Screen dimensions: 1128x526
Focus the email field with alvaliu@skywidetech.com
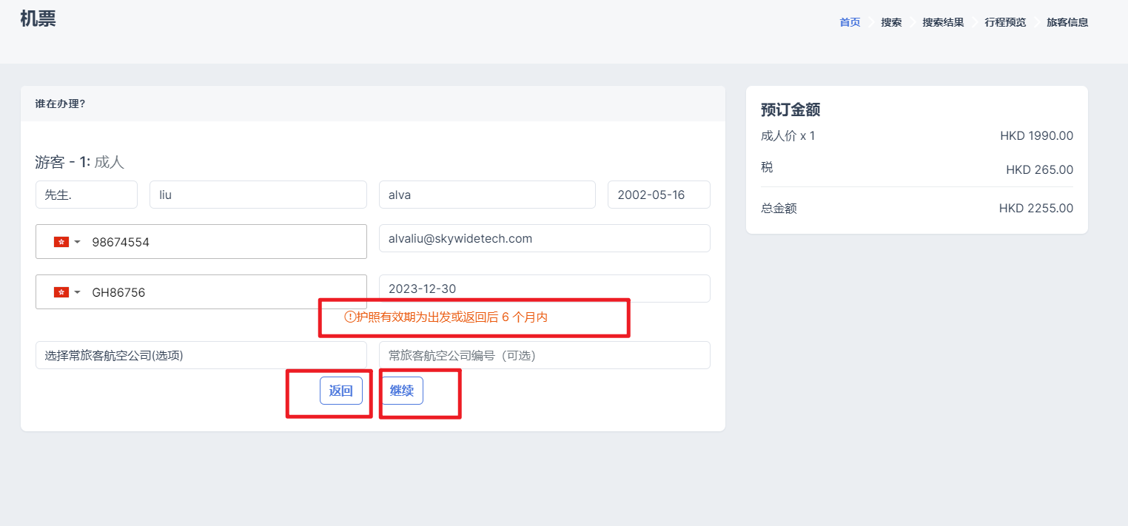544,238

--

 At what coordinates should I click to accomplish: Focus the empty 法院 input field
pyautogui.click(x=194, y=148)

◆ What to produce ◆
Please reproduce the records without changes, starting at the line that contains "At what coordinates" and ending after the line that contains "pyautogui.click(x=194, y=148)".

◆ Solution to this task ◆
 At what coordinates should I click to accomplish: Focus the empty 法院 input field
pyautogui.click(x=194, y=148)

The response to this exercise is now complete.